Dos cuadras mas allá, por el callejón de
Carlos Acosta, o por la vereda donde casi todos mis contemporáneos han muerto,
a veces por las noches o las mañanas de los sábados, esa tropa que se
congregaba en la biblioteca de Papá se movilizaba a otro teatro de operaciones
de usos múltiples: el bar de Nacho, el emblemático bar “Noches de Hungría”.

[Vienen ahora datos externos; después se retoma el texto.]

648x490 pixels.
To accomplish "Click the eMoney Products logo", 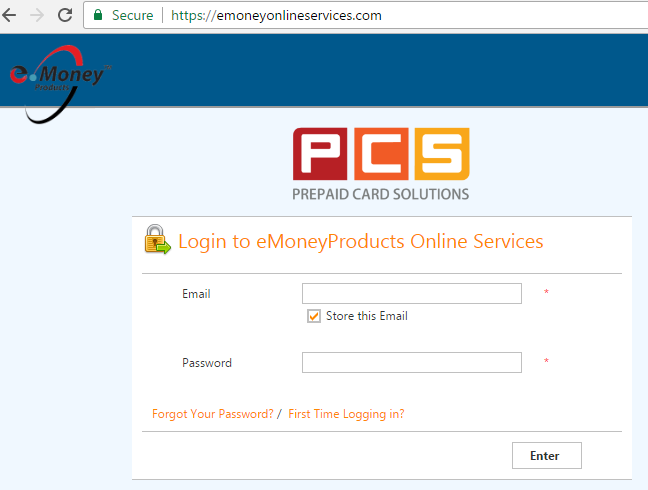I will click(x=59, y=84).
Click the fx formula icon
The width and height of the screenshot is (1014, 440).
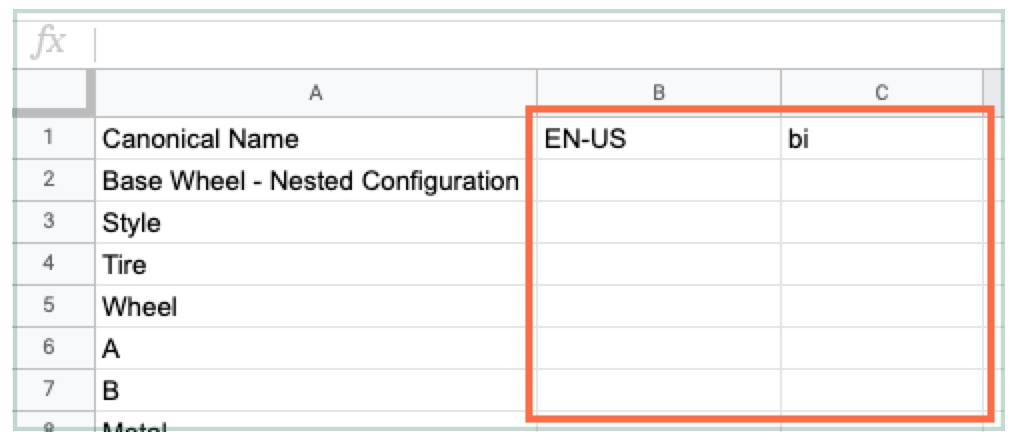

Allí el Arañero no me enseñó a jugar dominó, por eso jamás lo aprendí, pero sí
me mostró su intrincada habilidad para transformar nuestros sobrenombres en
otros aún más asombrosos, que yo, sumergido en la fantasía, creí que iban a ser
nuestros nombres de la guerra que él estaba imaginando. Fue su modo de hacernos
entender que iba a ser, como me lo dijo treinta años después en una carretera,
el Presidente de la Venezuela que siempre llevó entre ceja y ceja. Allí, por
cierto, Wladimir, su para entonces
predilecto marxista teórico, compadre dos veces, explicó mil veces “que sin
clase obrera no habría transformación social”, evocando a nuestro querido Alfredo
Maneiro. Allí comenzamos a vislumbrar la famosa “pata militar”. Allí vi por
primera vez sus ojos de águila que no cazó moscas. Allí miró fijamente a Cheo
Rodríguez cuando llegó llorando al bar, porque fue abandonado por su novia por
un carajo de talla 38 y luego –no Hugo Chávez, sino Tribilín- se levantó como
un cadete y frente a la rockola marcó una canción de despecho, que él, Hugo, me
cantó enterita por teléfono cuando yo fui “diplomático” en Buenos Aires.